You go to the dealership and buy a new car, and you’re very excited about this purchase. At least, you’re excited until you come out into the driveway the next day and see a small pool of oil underneath the car.
It doesn’t take you long to realize that the car is leaking oil at a slow rate. It wasn’t obvious at the dealership, but it is now that the vehicle has been sitting in one place for the last 24 hours. But should this ever happen with a new vehicle?
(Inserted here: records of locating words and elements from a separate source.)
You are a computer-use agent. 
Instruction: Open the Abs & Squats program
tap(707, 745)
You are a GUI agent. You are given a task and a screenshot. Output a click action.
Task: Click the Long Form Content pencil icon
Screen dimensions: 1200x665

Understanding why oil leaks happen
Oil leaks can happen for a lot of different reasons, and they’re fairly common on used cars and older vehicles. Some of the reasons that experts in the automotive industry give for these oil leaks include the following:
- Degraded engine gaskets
- Deteriorated valve cover gaskets
- Worn-out seals
As you can see from these issues, none of them should be present in a brand new vehicle. If your car were 10 years old, you would understand that wear and tear can take a toll and that oil leaks may develop. But your car is just a few days old, and you certainly expect it to run for longer than that before you need to get any of those gaskets or seals replaced.
An oil leak on its own may not feel like a huge issue, but seeing that it’s happening in a brand new car could raise questions about the quality of that vehicle. Do you have a lemon? Are you just going to see a lot of other issues once you get this fixed? If it feels like this is an endless problem or the start of an expensive issue, be sure you understand your legal options.